How to detect the rotation angle of coordinates in an image

Question

I am trying to evaluate a simple experiment with a spinning wheel. I have some videos of a spinning wheel (about 60 - too many to process them manually). I want to detect the rotation angle of the wheel in each frame. So my idea was this: After splitting them up into single frames, I ran a feature detection on the image to get the movement of the image features:

Moving wheel

Now there are three groups of coordinates:

Those in circular motion (that means: part of the wheel)
Those in the background (barely moving - but can be used to correct the coordinates of the other ones)
And those incorrectly detected (e.g. The coordinate on top of the arrow, sliding downwards) - those need to be sorted out.

I want to separate the three groups and detect the angle of rotation of the wheel between the frames, but I don't have an idea how to do this. Are there specific algorithms for detecting rotation around a fixed point?

Do you want the rotation angle or just the speed throughout a video? — Unapiedra, Jun 06 '14 at 23:08

score 2 · Answer 1 · edited Jun 20 '20 at 09:12

Use RANSAC. Let your model be a combination of Rotation and horizontal/vertical shift.

The affine transformation would work (it has slightly more degrees of freedom but is well described). Let A_i = [x1 y1 0 0 1 0; 0 0 x1 y1 0 1] for each point i. let b_i = [x2; y2]. That gives you A and b of dimension 2n by 6, and 2n by 1, where n is the number of points.

Then solve Ax=b for x, using Least-squares. Your affine transformation T is then

[x1 x2 x5
 x3 x4 x6
 0  0  1].

x5, x6 is the shift which you don't care about. The other x1 to x4 describe the rotation matrix (caveat, if you have a bit of zoom or so, it's not purely rotation, for that normalise to make the rows orthoNormal!).

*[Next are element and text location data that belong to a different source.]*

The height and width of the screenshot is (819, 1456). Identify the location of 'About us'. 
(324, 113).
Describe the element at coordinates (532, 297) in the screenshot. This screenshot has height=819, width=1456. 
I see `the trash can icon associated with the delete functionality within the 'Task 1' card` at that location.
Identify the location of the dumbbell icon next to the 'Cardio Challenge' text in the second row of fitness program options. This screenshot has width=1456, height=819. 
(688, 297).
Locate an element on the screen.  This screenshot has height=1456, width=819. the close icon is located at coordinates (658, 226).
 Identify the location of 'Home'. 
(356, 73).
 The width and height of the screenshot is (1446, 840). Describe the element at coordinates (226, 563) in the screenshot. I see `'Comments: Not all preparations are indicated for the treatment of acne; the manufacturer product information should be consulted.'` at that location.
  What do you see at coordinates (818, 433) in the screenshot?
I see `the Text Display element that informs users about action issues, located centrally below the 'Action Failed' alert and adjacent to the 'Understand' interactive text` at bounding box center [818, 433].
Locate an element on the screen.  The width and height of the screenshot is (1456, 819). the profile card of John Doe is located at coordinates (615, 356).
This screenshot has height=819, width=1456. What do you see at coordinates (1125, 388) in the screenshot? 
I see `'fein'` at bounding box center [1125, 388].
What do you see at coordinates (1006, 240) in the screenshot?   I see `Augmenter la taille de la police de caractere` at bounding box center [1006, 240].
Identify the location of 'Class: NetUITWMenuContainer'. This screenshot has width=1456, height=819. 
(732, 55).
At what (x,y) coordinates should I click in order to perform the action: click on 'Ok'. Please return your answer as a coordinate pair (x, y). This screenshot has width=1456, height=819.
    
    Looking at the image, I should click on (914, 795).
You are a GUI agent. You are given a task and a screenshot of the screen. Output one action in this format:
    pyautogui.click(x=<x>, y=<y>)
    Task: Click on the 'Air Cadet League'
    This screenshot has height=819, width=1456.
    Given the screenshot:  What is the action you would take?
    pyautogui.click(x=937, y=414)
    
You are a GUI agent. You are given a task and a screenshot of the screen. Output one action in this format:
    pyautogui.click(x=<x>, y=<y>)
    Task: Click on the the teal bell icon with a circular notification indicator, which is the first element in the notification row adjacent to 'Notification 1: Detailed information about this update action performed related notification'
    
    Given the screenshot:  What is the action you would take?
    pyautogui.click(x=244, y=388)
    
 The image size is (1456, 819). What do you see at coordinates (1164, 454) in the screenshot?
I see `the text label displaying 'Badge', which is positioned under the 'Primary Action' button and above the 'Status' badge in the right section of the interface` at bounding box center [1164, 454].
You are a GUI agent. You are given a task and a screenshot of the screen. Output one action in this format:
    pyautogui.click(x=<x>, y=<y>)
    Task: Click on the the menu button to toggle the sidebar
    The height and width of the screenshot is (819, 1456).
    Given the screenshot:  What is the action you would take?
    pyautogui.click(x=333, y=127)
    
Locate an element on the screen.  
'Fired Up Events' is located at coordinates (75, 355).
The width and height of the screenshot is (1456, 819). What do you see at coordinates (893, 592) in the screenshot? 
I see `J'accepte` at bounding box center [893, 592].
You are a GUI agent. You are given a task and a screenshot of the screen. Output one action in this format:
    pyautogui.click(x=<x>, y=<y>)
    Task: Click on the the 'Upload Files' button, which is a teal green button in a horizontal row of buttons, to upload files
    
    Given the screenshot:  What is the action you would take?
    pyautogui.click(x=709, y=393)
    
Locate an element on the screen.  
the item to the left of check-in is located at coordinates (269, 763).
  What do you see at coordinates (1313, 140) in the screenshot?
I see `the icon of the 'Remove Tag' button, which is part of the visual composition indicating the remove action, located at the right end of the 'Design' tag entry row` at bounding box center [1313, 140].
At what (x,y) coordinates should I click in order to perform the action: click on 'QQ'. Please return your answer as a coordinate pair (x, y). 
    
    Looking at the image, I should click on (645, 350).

Anyway, all of this is well described. Implementation should exist in both OpenCV and Matlab.

Update

I just implemented my approach. It doesn't work. This approach sees so many Non-rotating keypoints, that the proposed affine transformation with RANSAC only finds a tiny shift. Basically, I find the Identity Matrix.

Here is an image showing the inliers identified by RANSAC. Matches (inliers only)

Conclusion 1

Method 1: Identify the arrow using matching, and determine that transformation (affine would do).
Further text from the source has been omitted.